Task to carry out: Look through the entries and report how many lines include the word "computer". Give the number alone.

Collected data
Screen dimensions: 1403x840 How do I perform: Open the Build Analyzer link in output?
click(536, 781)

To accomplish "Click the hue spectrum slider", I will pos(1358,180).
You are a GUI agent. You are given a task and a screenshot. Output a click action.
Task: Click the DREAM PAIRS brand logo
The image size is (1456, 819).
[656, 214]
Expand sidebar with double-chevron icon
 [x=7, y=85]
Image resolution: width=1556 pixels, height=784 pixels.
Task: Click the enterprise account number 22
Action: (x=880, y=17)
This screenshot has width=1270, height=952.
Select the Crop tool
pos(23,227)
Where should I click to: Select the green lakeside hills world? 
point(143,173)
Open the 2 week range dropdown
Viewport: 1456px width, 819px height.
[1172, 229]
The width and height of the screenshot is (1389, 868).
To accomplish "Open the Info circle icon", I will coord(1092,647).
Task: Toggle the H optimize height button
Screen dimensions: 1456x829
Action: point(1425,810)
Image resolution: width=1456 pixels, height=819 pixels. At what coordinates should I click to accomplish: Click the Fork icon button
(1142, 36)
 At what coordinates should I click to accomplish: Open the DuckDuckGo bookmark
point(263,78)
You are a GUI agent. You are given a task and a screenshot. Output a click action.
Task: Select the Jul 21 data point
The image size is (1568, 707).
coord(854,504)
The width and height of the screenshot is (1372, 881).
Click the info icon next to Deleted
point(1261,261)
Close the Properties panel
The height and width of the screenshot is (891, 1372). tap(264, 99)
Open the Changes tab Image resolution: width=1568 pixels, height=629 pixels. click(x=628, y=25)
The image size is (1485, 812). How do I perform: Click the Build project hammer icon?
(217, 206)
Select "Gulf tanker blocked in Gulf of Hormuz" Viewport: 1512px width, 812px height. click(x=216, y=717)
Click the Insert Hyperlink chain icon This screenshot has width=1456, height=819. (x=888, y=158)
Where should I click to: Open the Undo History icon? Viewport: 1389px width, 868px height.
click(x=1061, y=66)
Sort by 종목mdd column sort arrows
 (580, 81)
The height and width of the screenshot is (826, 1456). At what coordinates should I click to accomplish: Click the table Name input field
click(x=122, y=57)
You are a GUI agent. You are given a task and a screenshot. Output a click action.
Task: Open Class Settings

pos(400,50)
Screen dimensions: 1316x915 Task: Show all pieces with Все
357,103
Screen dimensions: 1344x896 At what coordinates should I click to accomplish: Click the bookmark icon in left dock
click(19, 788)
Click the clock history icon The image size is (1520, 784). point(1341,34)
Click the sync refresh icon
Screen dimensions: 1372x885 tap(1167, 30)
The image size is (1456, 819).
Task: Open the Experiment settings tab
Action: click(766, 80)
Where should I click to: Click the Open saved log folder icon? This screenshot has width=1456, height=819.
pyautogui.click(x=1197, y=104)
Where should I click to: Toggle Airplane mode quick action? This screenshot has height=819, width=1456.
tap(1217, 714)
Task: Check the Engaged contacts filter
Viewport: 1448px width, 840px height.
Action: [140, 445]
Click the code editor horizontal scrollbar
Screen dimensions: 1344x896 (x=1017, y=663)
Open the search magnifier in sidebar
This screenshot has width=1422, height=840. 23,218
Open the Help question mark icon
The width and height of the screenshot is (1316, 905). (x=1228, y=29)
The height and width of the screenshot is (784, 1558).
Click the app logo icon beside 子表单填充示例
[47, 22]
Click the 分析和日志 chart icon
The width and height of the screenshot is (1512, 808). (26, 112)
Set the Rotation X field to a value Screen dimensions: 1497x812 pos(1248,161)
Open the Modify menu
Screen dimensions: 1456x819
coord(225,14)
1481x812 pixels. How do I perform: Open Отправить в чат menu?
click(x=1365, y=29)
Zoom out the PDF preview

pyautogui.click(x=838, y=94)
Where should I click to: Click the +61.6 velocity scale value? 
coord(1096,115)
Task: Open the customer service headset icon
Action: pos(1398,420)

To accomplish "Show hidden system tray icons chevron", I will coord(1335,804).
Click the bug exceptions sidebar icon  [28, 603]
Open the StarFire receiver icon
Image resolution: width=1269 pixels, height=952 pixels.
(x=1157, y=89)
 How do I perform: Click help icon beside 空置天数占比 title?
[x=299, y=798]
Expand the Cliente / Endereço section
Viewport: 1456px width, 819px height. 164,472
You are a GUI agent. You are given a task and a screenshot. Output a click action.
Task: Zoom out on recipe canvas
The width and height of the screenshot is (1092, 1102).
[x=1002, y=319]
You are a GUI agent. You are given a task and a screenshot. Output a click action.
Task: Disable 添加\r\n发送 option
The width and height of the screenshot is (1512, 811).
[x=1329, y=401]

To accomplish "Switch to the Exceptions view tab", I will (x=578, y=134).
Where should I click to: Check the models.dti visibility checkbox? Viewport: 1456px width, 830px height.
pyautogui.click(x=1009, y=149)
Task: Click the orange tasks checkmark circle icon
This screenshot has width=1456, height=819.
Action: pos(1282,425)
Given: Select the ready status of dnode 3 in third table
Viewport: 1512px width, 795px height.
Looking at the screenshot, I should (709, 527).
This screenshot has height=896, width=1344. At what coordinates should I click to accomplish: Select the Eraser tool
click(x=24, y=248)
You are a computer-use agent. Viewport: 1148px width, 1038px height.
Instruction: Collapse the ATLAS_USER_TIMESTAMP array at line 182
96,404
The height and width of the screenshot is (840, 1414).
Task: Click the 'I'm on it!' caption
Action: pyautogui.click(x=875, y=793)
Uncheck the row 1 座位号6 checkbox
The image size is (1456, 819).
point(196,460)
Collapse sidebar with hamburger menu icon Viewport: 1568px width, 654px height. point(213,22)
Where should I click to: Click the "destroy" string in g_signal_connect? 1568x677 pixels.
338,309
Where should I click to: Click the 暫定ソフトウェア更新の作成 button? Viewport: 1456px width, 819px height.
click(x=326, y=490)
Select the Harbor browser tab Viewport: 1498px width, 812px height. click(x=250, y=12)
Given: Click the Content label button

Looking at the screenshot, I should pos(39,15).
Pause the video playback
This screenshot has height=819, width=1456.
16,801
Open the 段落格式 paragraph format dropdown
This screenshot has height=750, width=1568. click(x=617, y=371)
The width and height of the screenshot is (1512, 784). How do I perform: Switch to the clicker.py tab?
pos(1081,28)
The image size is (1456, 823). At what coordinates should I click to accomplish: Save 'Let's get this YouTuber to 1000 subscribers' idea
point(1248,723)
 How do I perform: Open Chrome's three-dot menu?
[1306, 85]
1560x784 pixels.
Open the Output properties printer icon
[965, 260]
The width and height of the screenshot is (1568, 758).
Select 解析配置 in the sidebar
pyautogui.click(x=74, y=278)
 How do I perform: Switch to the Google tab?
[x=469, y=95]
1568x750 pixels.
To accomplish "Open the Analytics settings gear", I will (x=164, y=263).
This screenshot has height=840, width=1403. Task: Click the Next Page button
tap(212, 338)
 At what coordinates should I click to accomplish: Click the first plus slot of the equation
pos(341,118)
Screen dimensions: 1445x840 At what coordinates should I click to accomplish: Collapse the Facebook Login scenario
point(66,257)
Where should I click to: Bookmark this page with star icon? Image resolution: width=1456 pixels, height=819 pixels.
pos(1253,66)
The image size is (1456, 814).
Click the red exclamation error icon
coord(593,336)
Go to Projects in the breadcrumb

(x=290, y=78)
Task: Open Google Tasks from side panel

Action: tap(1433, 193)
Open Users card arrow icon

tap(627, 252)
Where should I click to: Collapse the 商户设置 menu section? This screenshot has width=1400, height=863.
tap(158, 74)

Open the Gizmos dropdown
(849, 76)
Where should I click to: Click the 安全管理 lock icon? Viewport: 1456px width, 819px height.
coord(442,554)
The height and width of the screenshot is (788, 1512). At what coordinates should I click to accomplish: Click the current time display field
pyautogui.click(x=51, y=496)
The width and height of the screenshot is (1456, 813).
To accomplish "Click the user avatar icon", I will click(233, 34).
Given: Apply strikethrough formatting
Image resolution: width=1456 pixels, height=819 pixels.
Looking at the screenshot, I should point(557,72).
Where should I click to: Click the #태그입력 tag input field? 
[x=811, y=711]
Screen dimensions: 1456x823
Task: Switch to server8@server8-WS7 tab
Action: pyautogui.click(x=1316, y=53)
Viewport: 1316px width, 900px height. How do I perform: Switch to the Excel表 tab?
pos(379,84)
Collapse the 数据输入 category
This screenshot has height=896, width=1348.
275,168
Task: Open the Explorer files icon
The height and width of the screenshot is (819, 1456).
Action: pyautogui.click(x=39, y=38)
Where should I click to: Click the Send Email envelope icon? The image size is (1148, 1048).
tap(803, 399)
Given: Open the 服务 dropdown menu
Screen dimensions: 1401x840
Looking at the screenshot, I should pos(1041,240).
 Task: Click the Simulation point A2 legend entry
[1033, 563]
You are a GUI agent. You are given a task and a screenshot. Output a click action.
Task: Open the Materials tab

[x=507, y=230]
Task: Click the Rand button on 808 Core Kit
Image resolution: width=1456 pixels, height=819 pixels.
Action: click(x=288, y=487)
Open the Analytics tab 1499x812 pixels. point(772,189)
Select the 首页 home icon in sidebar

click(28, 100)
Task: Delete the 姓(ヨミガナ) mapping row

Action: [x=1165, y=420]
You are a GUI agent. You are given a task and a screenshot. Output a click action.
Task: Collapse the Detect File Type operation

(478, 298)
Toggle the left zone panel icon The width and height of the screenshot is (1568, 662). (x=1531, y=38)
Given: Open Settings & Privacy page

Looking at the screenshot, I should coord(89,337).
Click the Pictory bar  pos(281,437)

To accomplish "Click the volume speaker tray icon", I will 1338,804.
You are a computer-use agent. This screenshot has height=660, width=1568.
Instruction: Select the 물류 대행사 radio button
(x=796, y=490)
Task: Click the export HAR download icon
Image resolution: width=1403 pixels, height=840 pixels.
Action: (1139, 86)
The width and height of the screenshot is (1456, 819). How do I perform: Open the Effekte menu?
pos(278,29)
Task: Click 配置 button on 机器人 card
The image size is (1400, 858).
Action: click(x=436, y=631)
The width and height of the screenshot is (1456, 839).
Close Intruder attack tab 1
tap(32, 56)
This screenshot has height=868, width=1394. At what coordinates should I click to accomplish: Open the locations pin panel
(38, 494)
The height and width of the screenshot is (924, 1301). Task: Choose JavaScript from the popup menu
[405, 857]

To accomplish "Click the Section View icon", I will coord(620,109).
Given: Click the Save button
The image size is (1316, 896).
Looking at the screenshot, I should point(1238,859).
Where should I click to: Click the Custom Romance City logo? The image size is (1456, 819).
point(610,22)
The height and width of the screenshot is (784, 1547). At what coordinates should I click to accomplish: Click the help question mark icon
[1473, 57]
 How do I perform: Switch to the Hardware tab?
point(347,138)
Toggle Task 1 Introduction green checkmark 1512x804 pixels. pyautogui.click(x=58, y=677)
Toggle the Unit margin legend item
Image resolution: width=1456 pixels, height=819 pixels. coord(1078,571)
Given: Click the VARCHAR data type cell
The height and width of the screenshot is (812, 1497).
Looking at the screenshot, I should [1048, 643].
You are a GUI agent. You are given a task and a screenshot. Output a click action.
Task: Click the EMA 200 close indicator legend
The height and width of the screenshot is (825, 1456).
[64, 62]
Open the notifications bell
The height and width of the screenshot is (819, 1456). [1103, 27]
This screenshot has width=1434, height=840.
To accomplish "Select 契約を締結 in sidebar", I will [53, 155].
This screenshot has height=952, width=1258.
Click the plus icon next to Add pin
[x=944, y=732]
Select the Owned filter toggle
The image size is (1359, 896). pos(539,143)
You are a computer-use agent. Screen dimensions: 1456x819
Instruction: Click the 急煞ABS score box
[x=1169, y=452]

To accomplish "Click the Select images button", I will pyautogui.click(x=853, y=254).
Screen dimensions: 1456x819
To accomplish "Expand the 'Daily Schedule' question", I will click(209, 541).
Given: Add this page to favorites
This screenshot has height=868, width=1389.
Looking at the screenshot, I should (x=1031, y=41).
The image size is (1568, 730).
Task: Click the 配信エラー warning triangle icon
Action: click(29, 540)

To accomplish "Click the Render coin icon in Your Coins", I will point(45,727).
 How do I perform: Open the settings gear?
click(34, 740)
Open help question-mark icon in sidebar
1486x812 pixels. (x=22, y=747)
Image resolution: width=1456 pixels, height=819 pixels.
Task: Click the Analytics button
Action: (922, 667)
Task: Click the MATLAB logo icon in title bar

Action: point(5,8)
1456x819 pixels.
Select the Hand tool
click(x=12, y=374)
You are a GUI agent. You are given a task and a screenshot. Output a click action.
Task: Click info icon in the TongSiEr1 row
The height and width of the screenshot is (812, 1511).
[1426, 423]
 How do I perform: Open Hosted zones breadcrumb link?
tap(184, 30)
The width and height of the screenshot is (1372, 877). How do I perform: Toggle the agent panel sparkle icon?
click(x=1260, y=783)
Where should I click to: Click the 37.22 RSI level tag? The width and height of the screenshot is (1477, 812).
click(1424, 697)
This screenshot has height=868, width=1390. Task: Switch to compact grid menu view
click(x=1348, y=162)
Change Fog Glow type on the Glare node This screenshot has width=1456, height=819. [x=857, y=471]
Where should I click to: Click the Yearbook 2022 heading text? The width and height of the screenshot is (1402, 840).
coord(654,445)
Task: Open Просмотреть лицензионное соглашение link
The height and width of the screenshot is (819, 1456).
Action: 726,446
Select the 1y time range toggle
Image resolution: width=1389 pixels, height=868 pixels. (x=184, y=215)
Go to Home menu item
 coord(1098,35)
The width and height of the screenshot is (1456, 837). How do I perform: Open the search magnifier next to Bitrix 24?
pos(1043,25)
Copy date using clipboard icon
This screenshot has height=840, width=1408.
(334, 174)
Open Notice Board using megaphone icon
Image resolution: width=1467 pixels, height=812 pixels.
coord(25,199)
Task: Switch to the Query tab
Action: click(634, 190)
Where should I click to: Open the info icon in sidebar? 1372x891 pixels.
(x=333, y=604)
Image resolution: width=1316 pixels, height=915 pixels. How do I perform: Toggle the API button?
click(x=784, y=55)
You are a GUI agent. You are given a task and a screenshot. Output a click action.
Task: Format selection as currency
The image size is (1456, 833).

Answer for this exercise: 3